I hope that you're being sarcastic.


----------



## shepj (Jan 20, 2010)

DrUgZrBaD said:


> I ordered that free sample, and I feel confident I got a email from them saying it was 3 dollar shipping because I live in Canada, So I replied back saying "No thanks then".
> 
> And they replied back saying that they'll cover the shipping this time.


It is seriously amazing!


----------



## DrUgZrBaD (Jan 20, 2010)

shepj said:


> It is seriously amazing!



Sarcasm? or not? I hope you're serious


----------



## shepj (Jan 21, 2010)

DrUgZrBaD said:


> Sarcasm? or not? I hope you're serious


No sarcasm. Managed to smoke two bowls in like 6 hours, I was high as shit!


----------



## Cakk (Jan 21, 2010)

Yea defiantly get something with JWH-018 in it like K2. K2 gets me baked 

If I get hair tested soon I guess I'm going to have to start smoking only K2 so I pass the next test but least I have that to fall back on. Doesn't show up on the tests just make sure it only has -018 I hear some of the other JWHs have shown up.


----------



## dthfromabv79 (Jan 21, 2010)

shepj said:


> It is seriously amazing!


It really is! Quite a strong blend


----------



## shepj (Jan 21, 2010)

dthfromabv79 said:


> It really is!

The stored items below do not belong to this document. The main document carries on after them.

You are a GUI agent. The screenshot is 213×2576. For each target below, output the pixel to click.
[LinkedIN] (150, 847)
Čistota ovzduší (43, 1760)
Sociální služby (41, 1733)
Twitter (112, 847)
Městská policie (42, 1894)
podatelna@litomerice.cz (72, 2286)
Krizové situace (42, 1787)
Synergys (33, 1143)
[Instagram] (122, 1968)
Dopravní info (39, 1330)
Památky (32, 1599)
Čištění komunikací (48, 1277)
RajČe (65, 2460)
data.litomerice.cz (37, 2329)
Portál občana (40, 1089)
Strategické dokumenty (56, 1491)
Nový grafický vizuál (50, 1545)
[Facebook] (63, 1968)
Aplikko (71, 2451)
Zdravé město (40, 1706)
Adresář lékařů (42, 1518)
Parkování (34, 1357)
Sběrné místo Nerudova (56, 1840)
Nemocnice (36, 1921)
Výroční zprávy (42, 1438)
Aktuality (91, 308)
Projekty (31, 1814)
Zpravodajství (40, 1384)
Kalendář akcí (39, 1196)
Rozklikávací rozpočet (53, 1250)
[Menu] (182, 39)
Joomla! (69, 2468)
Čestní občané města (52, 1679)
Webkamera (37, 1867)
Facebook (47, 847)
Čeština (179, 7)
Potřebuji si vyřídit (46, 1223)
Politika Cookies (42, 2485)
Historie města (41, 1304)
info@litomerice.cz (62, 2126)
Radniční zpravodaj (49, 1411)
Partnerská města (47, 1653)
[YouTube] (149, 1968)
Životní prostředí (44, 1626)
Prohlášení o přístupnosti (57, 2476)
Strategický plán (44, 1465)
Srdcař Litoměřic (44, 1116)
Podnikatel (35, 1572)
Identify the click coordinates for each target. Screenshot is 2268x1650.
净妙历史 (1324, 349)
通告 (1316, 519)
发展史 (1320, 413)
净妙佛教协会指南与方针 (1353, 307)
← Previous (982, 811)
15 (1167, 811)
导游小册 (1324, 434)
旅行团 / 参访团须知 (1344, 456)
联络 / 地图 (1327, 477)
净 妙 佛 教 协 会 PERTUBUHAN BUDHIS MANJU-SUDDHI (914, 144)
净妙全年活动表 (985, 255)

Quite a strong blend


That it is, along with being less expensive than the K2 and the Spice blends.


----------



## burkeer (May 14, 2011)

DrUgZrBaD said:


> I ordered that free sample, and I feel confident I got a email from them saying it was 3 dollar shipping because I live in Canada, So I replied back saying "No thanks then".
> 
> And they replied back saying that they'll cover the shipping this time.



Is it legal for me to buy this if i live in illinois? and will it show up in a drug test? if it does show up could i just tell them it was legal?


----------



## guest420 (May 14, 2011)

my best friend ordered some legal budz in when we were in highschool. it even came with a little vial of black oil to put on your joints. it did nothing and tasted like crap. dont waist your money on it.


----------



## kamdo (Mar 25, 2013)

smoke da real shit my nigga


----------



## rory420420 (Mar 26, 2013)

I can't believe this thread exists on riu...


----------



## rory420420 (Mar 26, 2013)

Anyone know what's the deal with aspirin....


----------



## Trippy Mayne (Mar 27, 2013)

Lol, legal buds what a joke.


----------



## simpleman420 (Mar 30, 2013)

spice kills, leave it alone.


----------



## CenCaliKush (Apr 5, 2013)

rory420420 said:


> I can't believe this thread exists on riu...


There was a time when all weed related sites were riddled with ads for the "Legal Buds"
They had tricky wording and looked like super dank buds(some had neon pink hairs even!) which obviously isn't realistic but looked so cool!

You probably didnt even read the OP but its from 2007, well before the K2 and Spice booms(which were in late 2009/early 2010)


----------